Material to process —
::::::::::

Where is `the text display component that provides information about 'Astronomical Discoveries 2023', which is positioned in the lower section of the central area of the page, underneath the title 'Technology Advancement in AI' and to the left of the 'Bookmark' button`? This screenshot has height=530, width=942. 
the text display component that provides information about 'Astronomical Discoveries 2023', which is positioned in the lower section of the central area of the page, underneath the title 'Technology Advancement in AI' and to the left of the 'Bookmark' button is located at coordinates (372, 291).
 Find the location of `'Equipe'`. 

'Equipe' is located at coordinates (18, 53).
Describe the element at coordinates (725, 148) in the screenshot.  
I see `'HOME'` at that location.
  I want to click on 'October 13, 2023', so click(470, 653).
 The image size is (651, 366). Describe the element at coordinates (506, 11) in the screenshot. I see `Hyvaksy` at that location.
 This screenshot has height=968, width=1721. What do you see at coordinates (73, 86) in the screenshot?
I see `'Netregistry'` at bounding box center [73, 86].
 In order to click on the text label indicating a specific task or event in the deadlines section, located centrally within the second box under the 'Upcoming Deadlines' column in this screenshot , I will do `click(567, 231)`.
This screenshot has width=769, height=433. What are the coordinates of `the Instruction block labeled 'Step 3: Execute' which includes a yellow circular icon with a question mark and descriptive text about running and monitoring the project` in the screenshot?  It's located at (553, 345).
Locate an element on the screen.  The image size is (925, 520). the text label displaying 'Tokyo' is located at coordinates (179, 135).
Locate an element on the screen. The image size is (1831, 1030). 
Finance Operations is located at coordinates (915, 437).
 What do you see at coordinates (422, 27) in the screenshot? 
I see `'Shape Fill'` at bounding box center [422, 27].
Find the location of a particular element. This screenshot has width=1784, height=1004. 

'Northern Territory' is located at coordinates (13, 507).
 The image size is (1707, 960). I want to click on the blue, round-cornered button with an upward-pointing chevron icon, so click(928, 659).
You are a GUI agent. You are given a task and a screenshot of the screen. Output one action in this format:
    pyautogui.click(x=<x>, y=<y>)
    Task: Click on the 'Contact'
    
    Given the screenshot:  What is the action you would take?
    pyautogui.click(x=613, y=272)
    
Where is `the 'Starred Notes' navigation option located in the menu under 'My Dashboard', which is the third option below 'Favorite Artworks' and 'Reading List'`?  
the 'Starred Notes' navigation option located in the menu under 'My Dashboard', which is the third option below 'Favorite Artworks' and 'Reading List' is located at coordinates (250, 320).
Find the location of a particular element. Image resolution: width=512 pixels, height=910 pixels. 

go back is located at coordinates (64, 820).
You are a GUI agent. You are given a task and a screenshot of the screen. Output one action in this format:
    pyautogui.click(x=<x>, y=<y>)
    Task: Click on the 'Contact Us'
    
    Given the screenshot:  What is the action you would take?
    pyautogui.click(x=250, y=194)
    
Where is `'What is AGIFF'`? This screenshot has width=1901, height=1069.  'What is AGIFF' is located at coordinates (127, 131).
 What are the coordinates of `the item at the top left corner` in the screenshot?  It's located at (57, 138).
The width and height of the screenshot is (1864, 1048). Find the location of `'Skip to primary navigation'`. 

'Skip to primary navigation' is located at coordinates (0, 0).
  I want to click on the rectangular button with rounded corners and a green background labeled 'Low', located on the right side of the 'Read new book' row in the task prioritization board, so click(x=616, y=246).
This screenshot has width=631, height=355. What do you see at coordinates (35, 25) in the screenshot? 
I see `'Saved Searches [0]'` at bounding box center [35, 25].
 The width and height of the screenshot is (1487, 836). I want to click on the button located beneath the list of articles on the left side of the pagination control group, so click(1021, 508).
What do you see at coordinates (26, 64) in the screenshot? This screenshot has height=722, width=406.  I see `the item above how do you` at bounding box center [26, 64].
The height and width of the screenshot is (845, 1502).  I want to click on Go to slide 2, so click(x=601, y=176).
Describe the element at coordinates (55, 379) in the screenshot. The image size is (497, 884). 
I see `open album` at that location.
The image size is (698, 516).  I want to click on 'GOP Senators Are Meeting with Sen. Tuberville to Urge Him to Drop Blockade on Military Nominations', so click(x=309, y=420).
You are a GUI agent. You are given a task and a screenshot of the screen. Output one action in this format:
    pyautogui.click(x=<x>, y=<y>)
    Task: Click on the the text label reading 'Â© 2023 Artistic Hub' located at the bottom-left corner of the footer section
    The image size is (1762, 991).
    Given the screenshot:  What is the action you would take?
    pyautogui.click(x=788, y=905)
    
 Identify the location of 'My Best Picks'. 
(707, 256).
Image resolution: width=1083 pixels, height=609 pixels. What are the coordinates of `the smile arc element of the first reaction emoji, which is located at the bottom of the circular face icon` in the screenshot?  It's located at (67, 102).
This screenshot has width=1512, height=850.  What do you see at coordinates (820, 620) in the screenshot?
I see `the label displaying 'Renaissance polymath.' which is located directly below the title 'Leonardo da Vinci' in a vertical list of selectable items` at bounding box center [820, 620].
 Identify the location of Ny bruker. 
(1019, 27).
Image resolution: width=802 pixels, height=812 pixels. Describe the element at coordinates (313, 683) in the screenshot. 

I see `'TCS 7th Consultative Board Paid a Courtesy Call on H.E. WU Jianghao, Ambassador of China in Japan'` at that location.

::::::::::

What to produce — Please repeat the records above, replacing "Identify the location of" with "Give the location of" everywhere it appears and leaving everything else unchanged.

Task response —
Where is `the text display component that provides information about 'Astronomical Discoveries 2023', which is positioned in the lower section of the central area of the page, underneath the title 'Technology Advancement in AI' and to the left of the 'Bookmark' button`? This screenshot has height=530, width=942. 
the text display component that provides information about 'Astronomical Discoveries 2023', which is positioned in the lower section of the central area of the page, underneath the title 'Technology Advancement in AI' and to the left of the 'Bookmark' button is located at coordinates (372, 291).
 Find the location of `'Equipe'`. 

'Equipe' is located at coordinates (18, 53).
Describe the element at coordinates (725, 148) in the screenshot.  
I see `'HOME'` at that location.
  I want to click on 'October 13, 2023', so click(470, 653).
 The image size is (651, 366). Describe the element at coordinates (506, 11) in the screenshot. I see `Hyvaksy` at that location.
 This screenshot has height=968, width=1721. What do you see at coordinates (73, 86) in the screenshot?
I see `'Netregistry'` at bounding box center [73, 86].
 In order to click on the text label indicating a specific task or event in the deadlines section, located centrally within the second box under the 'Upcoming Deadlines' column in this screenshot , I will do `click(567, 231)`.
This screenshot has width=769, height=433. What are the coordinates of `the Instruction block labeled 'Step 3: Execute' which includes a yellow circular icon with a question mark and descriptive text about running and monitoring the project` in the screenshot?  It's located at (553, 345).
Locate an element on the screen.  The image size is (925, 520). the text label displaying 'Tokyo' is located at coordinates (179, 135).
Locate an element on the screen. The image size is (1831, 1030). 
Finance Operations is located at coordinates (915, 437).
 What do you see at coordinates (422, 27) in the screenshot? 
I see `'Shape Fill'` at bounding box center [422, 27].
Find the location of a particular element. This screenshot has width=1784, height=1004. 

'Northern Territory' is located at coordinates (13, 507).
 The image size is (1707, 960). I want to click on the blue, round-cornered button with an upward-pointing chevron icon, so click(928, 659).
You are a GUI agent. You are given a task and a screenshot of the screen. Output one action in this format:
    pyautogui.click(x=<x>, y=<y>)
    Task: Click on the 'Contact'
    
    Given the screenshot:  What is the action you would take?
    pyautogui.click(x=613, y=272)
    
Where is `the 'Starred Notes' navigation option located in the menu under 'My Dashboard', which is the third option below 'Favorite Artworks' and 'Reading List'`?  
the 'Starred Notes' navigation option located in the menu under 'My Dashboard', which is the third option below 'Favorite Artworks' and 'Reading List' is located at coordinates (250, 320).
Find the location of a particular element. Image resolution: width=512 pixels, height=910 pixels. 

go back is located at coordinates (64, 820).
You are a GUI agent. You are given a task and a screenshot of the screen. Output one action in this format:
    pyautogui.click(x=<x>, y=<y>)
    Task: Click on the 'Contact Us'
    
    Given the screenshot:  What is the action you would take?
    pyautogui.click(x=250, y=194)
    
Where is `'What is AGIFF'`? This screenshot has width=1901, height=1069.  'What is AGIFF' is located at coordinates (127, 131).
 What are the coordinates of `the item at the top left corner` in the screenshot?  It's located at (57, 138).
The width and height of the screenshot is (1864, 1048). Find the location of `'Skip to primary navigation'`. 

'Skip to primary navigation' is located at coordinates (0, 0).
  I want to click on the rectangular button with rounded corners and a green background labeled 'Low', located on the right side of the 'Read new book' row in the task prioritization board, so click(x=616, y=246).
This screenshot has width=631, height=355. What do you see at coordinates (35, 25) in the screenshot? 
I see `'Saved Searches [0]'` at bounding box center [35, 25].
 The width and height of the screenshot is (1487, 836). I want to click on the button located beneath the list of articles on the left side of the pagination control group, so click(1021, 508).
What do you see at coordinates (26, 64) in the screenshot? This screenshot has height=722, width=406.  I see `the item above how do you` at bounding box center [26, 64].
The height and width of the screenshot is (845, 1502).  I want to click on Go to slide 2, so click(x=601, y=176).
Describe the element at coordinates (55, 379) in the screenshot. The image size is (497, 884). 
I see `open album` at that location.
The image size is (698, 516).  I want to click on 'GOP Senators Are Meeting with Sen. Tuberville to Urge Him to Drop Blockade on Military Nominations', so click(x=309, y=420).
You are a GUI agent. You are given a task and a screenshot of the screen. Output one action in this format:
    pyautogui.click(x=<x>, y=<y>)
    Task: Click on the the text label reading 'Â© 2023 Artistic Hub' located at the bottom-left corner of the footer section
    The image size is (1762, 991).
    Given the screenshot:  What is the action you would take?
    pyautogui.click(x=788, y=905)
    
 Give the location of 'My Best Picks'. 
(707, 256).
Image resolution: width=1083 pixels, height=609 pixels. What are the coordinates of `the smile arc element of the first reaction emoji, which is located at the bottom of the circular face icon` in the screenshot?  It's located at (67, 102).
This screenshot has width=1512, height=850.  What do you see at coordinates (820, 620) in the screenshot?
I see `the label displaying 'Renaissance polymath.' which is located directly below the title 'Leonardo da Vinci' in a vertical list of selectable items` at bounding box center [820, 620].
 Give the location of Ny bruker. 
(1019, 27).
Image resolution: width=802 pixels, height=812 pixels. Describe the element at coordinates (313, 683) in the screenshot. 

I see `'TCS 7th Consultative Board Paid a Courtesy Call on H.E. WU Jianghao, Ambassador of China in Japan'` at that location.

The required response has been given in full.